- _BRIEF_:
Write the records out again, precisely as they stand.

(Collected data)
--- START ---

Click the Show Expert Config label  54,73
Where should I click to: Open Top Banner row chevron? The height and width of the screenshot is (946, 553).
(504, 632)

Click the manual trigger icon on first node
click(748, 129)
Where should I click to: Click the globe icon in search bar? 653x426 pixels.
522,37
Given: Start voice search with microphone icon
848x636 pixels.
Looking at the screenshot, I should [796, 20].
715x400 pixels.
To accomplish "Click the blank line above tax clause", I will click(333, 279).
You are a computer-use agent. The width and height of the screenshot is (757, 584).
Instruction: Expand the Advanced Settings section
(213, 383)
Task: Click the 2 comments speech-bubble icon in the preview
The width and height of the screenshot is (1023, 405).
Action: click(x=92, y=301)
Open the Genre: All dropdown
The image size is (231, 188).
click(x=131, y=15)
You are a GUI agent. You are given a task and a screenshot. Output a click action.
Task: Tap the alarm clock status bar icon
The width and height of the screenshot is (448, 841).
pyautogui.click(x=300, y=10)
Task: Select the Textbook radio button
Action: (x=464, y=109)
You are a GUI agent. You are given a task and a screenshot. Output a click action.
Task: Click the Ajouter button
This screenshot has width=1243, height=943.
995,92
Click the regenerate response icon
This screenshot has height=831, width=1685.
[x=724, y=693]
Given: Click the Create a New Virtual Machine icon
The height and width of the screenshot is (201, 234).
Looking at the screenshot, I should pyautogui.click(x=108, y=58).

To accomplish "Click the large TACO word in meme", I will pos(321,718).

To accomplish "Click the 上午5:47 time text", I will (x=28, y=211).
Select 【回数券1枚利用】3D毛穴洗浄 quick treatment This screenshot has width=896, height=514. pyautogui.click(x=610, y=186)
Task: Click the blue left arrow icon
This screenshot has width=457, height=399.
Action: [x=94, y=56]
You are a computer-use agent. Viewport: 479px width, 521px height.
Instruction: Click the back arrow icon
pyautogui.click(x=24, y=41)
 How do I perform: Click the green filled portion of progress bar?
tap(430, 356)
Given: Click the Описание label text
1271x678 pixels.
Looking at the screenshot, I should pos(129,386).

--- END ---

- _THE ANSWER_:
Click the Show Expert Config label  54,73
Where should I click to: Open Top Banner row chevron? The height and width of the screenshot is (946, 553).
(504, 632)

Click the manual trigger icon on first node
click(748, 129)
Where should I click to: Click the globe icon in search bar? 653x426 pixels.
522,37
Given: Start voice search with microphone icon
848x636 pixels.
Looking at the screenshot, I should [796, 20].
715x400 pixels.
To accomplish "Click the blank line above tax clause", I will click(333, 279).
You are a computer-use agent. The width and height of the screenshot is (757, 584).
Instruction: Expand the Advanced Settings section
(213, 383)
Task: Click the 2 comments speech-bubble icon in the preview
The width and height of the screenshot is (1023, 405).
Action: click(x=92, y=301)
Open the Genre: All dropdown
The image size is (231, 188).
click(x=131, y=15)
You are a GUI agent. You are given a task and a screenshot. Output a click action.
Task: Tap the alarm clock status bar icon
The width and height of the screenshot is (448, 841).
pyautogui.click(x=300, y=10)
Task: Select the Textbook radio button
Action: (x=464, y=109)
You are a GUI agent. You are given a task and a screenshot. Output a click action.
Task: Click the Ajouter button
This screenshot has width=1243, height=943.
995,92
Click the regenerate response icon
This screenshot has height=831, width=1685.
[x=724, y=693]
Given: Click the Create a New Virtual Machine icon
The height and width of the screenshot is (201, 234).
Looking at the screenshot, I should pyautogui.click(x=108, y=58).

To accomplish "Click the large TACO word in meme", I will pos(321,718).

To accomplish "Click the 上午5:47 time text", I will (x=28, y=211).
Select 【回数券1枚利用】3D毛穴洗浄 quick treatment This screenshot has width=896, height=514. pyautogui.click(x=610, y=186)
Task: Click the blue left arrow icon
This screenshot has width=457, height=399.
Action: [x=94, y=56]
You are a computer-use agent. Viewport: 479px width, 521px height.
Instruction: Click the back arrow icon
pyautogui.click(x=24, y=41)
 How do I perform: Click the green filled portion of progress bar?
tap(430, 356)
Given: Click the Описание label text
1271x678 pixels.
Looking at the screenshot, I should pos(129,386).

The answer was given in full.